SC10 Report: Climate Thrust Area (Part 1)

The short series of reports from the SC11 conference closes with two posting from our colleague Will Sawyer (CSCS) on the Climate Thrust Area. The climate thrust area had a significant presence at the conference. The basic program consisted of one plenary talk, four masterworks presentations, one BoF session, two panels and a number of technical papers. The first posting is dedicated to the Climate Plenary Talks, Challenges in Analysis and Visualization of Large Climate Data Sets, Parallel I/O, Pushing the Frontiers of Climate and Weather Models and Climate Computing.

Climate Plenary Talks

In the climate thrust area plenary talk “Climate Prediction and Research: The Next 20 years”, Terry Davies from the UK Meteorological Office presented the current status of climate models, and the prospects for the future.
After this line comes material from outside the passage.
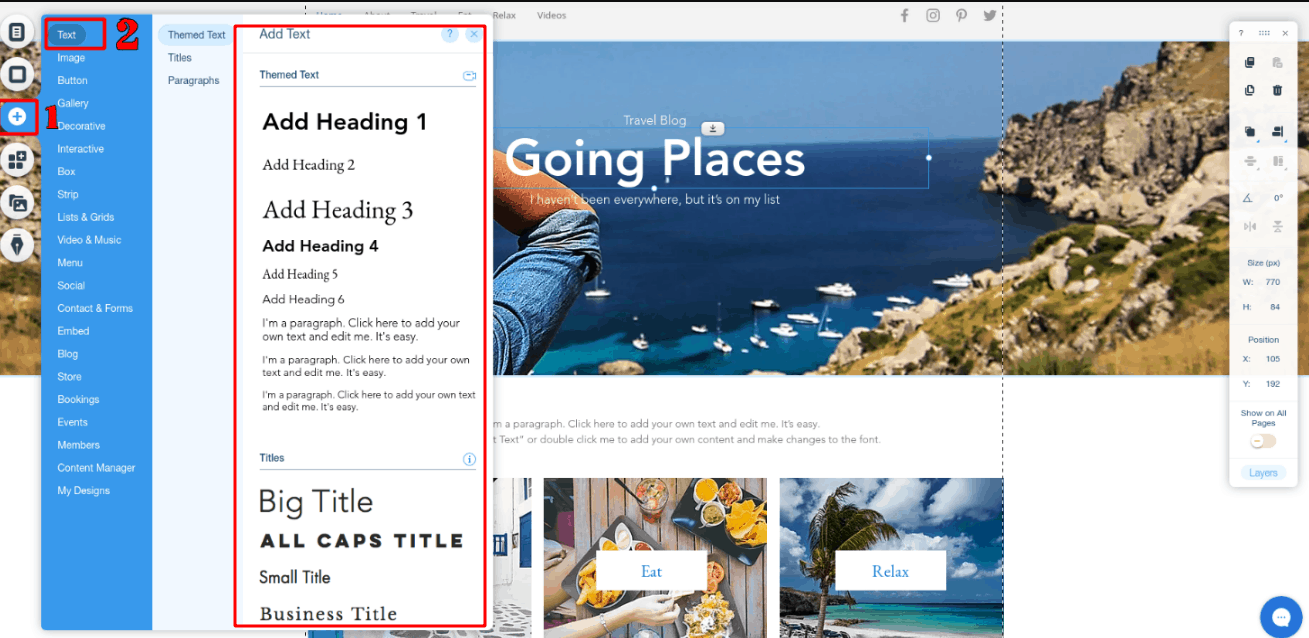Open the Layers panel
The width and height of the screenshot is (1309, 638).
tap(1263, 472)
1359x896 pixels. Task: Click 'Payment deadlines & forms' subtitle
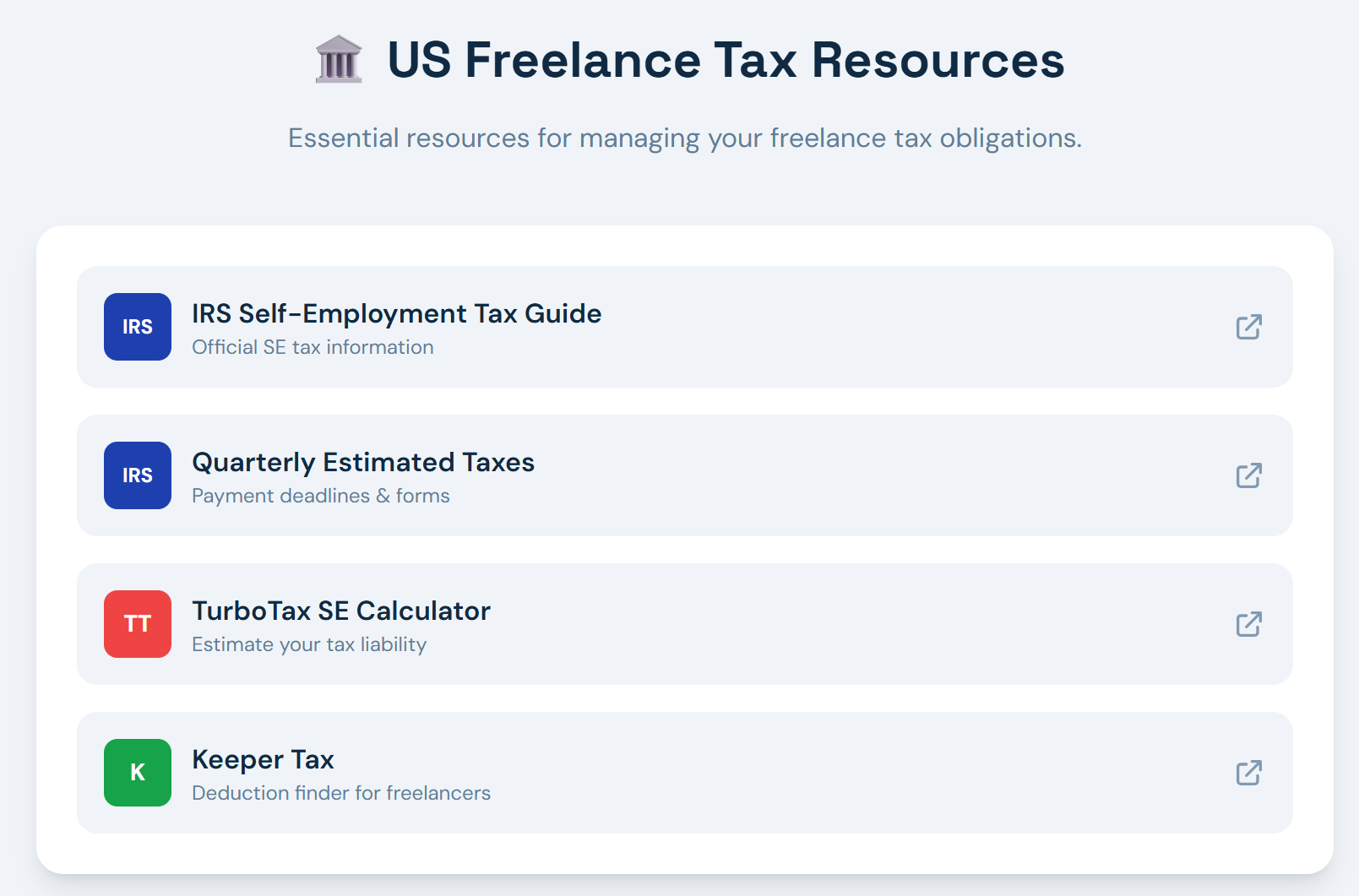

As a general overview, there were not many surprises: ensembles are central in climate studies; climate projections are improving, but the metrics of reliability are not the same forecast skill for numerical weather prediction; there are significant impediments to scaling the current models to petascale, one such hurdle is the amount of data which models currently generate.

BoF: Challenges in Analysis and Visualization of Large Climate Data Sets

Rob Jacob of Argonne Nat. Lab, outlined data production of climate models, and the fact that we are now drowning. The Coupled Model Intercomparison Project phase 5 is set to generate 2 PB of data. For example, CAM-HOMME at 0.125 degree resolution run for 100 year simulation would produce 40 TB of output. The turn-around of the analysis of the data will be the limiting factor.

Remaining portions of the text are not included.